╭──
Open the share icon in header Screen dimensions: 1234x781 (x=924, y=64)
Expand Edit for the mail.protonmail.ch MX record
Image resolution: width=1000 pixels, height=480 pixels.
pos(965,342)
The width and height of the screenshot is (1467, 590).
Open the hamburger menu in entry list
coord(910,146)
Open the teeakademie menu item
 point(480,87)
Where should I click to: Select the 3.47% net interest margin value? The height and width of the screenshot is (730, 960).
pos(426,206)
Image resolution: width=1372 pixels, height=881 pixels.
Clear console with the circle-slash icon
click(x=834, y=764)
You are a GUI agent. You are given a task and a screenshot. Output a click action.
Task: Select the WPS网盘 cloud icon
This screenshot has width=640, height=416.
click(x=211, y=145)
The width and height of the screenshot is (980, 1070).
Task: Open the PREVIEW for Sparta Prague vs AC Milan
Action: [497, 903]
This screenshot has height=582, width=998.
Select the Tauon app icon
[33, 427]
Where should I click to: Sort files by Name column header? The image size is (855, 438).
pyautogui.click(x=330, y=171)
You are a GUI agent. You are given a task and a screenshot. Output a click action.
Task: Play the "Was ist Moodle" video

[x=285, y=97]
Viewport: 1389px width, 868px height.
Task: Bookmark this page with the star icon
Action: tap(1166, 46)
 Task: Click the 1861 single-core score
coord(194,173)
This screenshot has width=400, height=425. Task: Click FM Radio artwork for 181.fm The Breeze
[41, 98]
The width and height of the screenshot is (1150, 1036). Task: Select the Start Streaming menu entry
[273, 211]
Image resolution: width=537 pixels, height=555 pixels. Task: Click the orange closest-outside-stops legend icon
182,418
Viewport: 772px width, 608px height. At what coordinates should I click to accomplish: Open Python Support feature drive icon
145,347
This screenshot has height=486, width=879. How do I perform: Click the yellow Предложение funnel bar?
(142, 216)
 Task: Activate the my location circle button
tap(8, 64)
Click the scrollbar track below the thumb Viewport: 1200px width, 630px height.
╰──
ABOUT THIS TASK:
From start to finish, retype the records above with complete accuracy.

YOUR RESPONSE:
Open the share icon in header Screen dimensions: 1234x781 (x=924, y=64)
Expand Edit for the mail.protonmail.ch MX record
Image resolution: width=1000 pixels, height=480 pixels.
pos(965,342)
The width and height of the screenshot is (1467, 590).
Open the hamburger menu in entry list
coord(910,146)
Open the teeakademie menu item
 point(480,87)
Where should I click to: Select the 3.47% net interest margin value? The height and width of the screenshot is (730, 960).
pos(426,206)
Image resolution: width=1372 pixels, height=881 pixels.
Clear console with the circle-slash icon
click(x=834, y=764)
You are a GUI agent. You are given a task and a screenshot. Output a click action.
Task: Select the WPS网盘 cloud icon
This screenshot has width=640, height=416.
click(x=211, y=145)
The width and height of the screenshot is (980, 1070).
Task: Open the PREVIEW for Sparta Prague vs AC Milan
Action: [497, 903]
This screenshot has height=582, width=998.
Select the Tauon app icon
[33, 427]
Where should I click to: Sort files by Name column header? The image size is (855, 438).
pyautogui.click(x=330, y=171)
You are a GUI agent. You are given a task and a screenshot. Output a click action.
Task: Play the "Was ist Moodle" video

[x=285, y=97]
Viewport: 1389px width, 868px height.
Task: Bookmark this page with the star icon
Action: tap(1166, 46)
 Task: Click the 1861 single-core score
coord(194,173)
This screenshot has width=400, height=425. Task: Click FM Radio artwork for 181.fm The Breeze
[41, 98]
The width and height of the screenshot is (1150, 1036). Task: Select the Start Streaming menu entry
[273, 211]
Image resolution: width=537 pixels, height=555 pixels. Task: Click the orange closest-outside-stops legend icon
182,418
Viewport: 772px width, 608px height. At what coordinates should I click to accomplish: Open Python Support feature drive icon
145,347
This screenshot has height=486, width=879. How do I perform: Click the yellow Предложение funnel bar?
(142, 216)
 Task: Activate the my location circle button
tap(8, 64)
Click the scrollbar track below the thumb Viewport: 1200px width, 630px height.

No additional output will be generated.